Bug 397089

Summary: [PATCH] Incorrect decoding of three-register vmovss/vmovsd opcode 11h
Product: [Developer tools] valgrind Reporter: Tomas Trnka <tomastrnka>
Component: vexAssignee: Julian Seward <jseward>
Status: RESOLVED FIXED    
Severity: normal    
Priority: NOR    
Version First Reported In: 3.13.0   
Target Milestone: ---   
Platform: Compiled Sources   
OS: Linux   
Latest Commit: Version Fixed/Implemented In:
Sentry Crash Report:
Attachments: Proposed patch

Description Tomas Trnka 2018-08-02 12:45:29 UTC
Created attachment 114267 [details]
Proposed patch

vmovss/vmovsd xmm1, xmm2, xmm3 using opcode 11h was decoded exactly the same as opcode 10h, swapping the xmm1 and xmm3 arguments. This leads to all kinds of floating point software going crazy under Valgrind because of assignments suddenly working in the wrong direction.
Comment 1 Julian Seward 2018-09-10 10:08:38 UTC
The really worrying thing here is not that there is a bug, but that
the test suite failed to detect it.  Investigating.
Comment 2 Julian Seward 2018-09-10 10:47:44 UTC
Tomas: the test suite (none/tests/amd64/avx-1.c) contains only this

GEN_test_Ronly(VMOVSS_REG_XMM, "vmovss %%xmm9, %%xmm7, %%xmm8")

and I don't know whether that is the 10h or 11h instruction since
the Intel docs give the same assembly syntax for both :-/  Obviously
it can't be both, with the effect that the Vex implementation of one
or the other must always have been un-tested.

Do you know if there is a way to write both variants, using the
GNU as syntax?  Do you maybe have a .o or .so file that uses both,
that you can objdump -d, to see if there is a difference in the
assembly syntax?
Comment 3 Tomas Trnka 2018-09-10 11:22:26 UTC
I don't know if there's any special assembly syntax to force one or the other. I wouldn't be surprised if there's not, because these three-register variants are functionally equivalent (except for the direction).

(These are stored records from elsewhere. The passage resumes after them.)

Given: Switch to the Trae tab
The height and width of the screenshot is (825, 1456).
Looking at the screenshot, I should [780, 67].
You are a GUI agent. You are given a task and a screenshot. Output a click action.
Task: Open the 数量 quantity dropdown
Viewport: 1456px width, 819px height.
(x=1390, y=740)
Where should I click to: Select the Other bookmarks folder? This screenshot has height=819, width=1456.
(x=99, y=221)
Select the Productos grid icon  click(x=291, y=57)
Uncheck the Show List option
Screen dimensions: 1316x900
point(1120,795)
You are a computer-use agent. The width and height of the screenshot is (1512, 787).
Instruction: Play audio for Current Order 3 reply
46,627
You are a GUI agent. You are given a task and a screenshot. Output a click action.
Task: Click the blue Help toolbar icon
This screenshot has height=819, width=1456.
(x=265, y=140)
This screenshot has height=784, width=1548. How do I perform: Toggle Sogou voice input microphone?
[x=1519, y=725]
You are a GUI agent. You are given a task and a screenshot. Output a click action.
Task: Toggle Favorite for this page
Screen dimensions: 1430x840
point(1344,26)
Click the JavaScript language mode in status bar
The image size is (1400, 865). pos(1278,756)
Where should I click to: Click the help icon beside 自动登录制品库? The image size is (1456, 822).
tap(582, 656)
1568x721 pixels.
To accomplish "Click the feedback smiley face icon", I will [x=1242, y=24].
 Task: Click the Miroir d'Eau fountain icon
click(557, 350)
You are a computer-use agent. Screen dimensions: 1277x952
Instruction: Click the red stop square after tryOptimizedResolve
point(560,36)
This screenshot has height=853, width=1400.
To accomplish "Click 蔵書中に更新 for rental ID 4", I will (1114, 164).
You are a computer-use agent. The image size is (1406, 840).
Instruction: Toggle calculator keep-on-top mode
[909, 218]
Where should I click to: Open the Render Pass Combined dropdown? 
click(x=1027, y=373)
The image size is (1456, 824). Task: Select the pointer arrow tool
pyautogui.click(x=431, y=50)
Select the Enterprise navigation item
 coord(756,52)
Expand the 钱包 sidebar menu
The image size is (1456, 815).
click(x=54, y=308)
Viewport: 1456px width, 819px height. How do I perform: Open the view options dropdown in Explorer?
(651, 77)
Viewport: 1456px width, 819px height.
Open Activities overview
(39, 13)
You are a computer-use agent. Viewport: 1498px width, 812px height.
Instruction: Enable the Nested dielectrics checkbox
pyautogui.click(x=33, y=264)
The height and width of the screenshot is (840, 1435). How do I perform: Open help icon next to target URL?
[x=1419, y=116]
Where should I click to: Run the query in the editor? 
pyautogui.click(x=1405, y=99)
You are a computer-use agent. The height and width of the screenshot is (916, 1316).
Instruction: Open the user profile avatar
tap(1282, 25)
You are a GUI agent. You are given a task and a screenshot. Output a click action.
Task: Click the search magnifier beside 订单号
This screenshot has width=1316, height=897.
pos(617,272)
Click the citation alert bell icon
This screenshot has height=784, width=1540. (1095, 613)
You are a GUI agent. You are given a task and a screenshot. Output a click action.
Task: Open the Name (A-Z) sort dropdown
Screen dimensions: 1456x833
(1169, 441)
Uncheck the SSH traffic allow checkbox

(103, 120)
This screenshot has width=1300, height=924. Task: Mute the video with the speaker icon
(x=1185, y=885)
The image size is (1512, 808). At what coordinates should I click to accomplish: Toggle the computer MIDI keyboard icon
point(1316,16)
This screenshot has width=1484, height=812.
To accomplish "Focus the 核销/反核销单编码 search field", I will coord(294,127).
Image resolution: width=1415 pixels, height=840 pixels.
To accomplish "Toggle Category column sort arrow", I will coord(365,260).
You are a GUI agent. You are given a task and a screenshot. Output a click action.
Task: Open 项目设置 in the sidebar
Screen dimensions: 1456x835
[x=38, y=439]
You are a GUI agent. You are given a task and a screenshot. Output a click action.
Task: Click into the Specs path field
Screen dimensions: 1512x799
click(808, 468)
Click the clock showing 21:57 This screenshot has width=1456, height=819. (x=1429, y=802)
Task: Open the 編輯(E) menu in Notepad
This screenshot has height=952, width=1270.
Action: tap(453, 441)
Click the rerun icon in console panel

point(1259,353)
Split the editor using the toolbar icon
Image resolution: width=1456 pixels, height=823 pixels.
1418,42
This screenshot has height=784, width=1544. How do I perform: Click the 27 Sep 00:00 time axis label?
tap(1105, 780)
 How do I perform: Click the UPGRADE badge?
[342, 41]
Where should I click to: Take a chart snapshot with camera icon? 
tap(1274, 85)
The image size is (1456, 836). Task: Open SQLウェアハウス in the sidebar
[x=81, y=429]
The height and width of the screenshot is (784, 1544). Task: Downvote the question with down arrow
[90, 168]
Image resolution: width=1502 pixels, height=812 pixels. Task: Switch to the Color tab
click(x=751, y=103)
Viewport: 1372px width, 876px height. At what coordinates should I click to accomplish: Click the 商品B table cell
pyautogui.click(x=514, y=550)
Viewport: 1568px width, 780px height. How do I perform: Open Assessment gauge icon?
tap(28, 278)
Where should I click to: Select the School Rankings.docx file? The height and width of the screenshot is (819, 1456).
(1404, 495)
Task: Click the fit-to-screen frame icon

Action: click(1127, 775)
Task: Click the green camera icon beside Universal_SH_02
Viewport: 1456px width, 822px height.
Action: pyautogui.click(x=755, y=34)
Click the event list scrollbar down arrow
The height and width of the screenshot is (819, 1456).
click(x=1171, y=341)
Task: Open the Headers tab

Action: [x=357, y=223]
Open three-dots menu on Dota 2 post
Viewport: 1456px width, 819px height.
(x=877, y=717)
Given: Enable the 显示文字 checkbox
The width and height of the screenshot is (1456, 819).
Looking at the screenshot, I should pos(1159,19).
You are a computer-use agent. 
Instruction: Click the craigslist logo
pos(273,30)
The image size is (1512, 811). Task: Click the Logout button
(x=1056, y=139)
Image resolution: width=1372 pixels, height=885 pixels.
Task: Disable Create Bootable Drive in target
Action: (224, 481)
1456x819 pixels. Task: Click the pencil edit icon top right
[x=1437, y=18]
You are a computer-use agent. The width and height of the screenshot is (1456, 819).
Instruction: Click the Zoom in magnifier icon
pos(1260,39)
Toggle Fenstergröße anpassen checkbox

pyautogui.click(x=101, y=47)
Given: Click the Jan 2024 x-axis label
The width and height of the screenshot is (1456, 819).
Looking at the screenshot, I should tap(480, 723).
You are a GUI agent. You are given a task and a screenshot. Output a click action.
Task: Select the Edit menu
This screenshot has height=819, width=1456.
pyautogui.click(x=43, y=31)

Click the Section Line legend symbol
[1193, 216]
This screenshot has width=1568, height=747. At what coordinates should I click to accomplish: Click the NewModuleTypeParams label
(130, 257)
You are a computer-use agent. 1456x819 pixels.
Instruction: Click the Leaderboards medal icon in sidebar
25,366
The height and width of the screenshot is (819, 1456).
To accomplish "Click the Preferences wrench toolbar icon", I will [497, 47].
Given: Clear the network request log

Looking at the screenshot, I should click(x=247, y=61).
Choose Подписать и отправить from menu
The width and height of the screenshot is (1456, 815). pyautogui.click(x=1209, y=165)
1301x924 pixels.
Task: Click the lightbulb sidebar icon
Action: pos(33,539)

I have found that my GNU as (2.29.1) reliably picks opcode 11h when the first operand is xmm8+ and the third operand is xmm[0-7]. All other combinations seem to use opcode 10h. (No idea why. I just bruteforced all combinations). This is probably the reason why the three-register opcode 11h version is somewhat less common (and thus why most of the FP code out there seems to mostly work).

   0:   c5 6b 10 c1             vmovsd %xmm1,%xmm2,%xmm8

   0:   c5 6b 11 c1             vmovsd %xmm8,%xmm2,%xmm1
Comment 4 Julian Seward 2018-09-14 11:22:47 UTC
Landed as 27194eb985b22a66b439925e821a41800bcb881e.  Thanks for the patch.
Comment 5 Julian Seward 2018-09-14 11:26:31 UTC
Test cases landed as 529436ff596203a451cf525824b3538d006de0bb.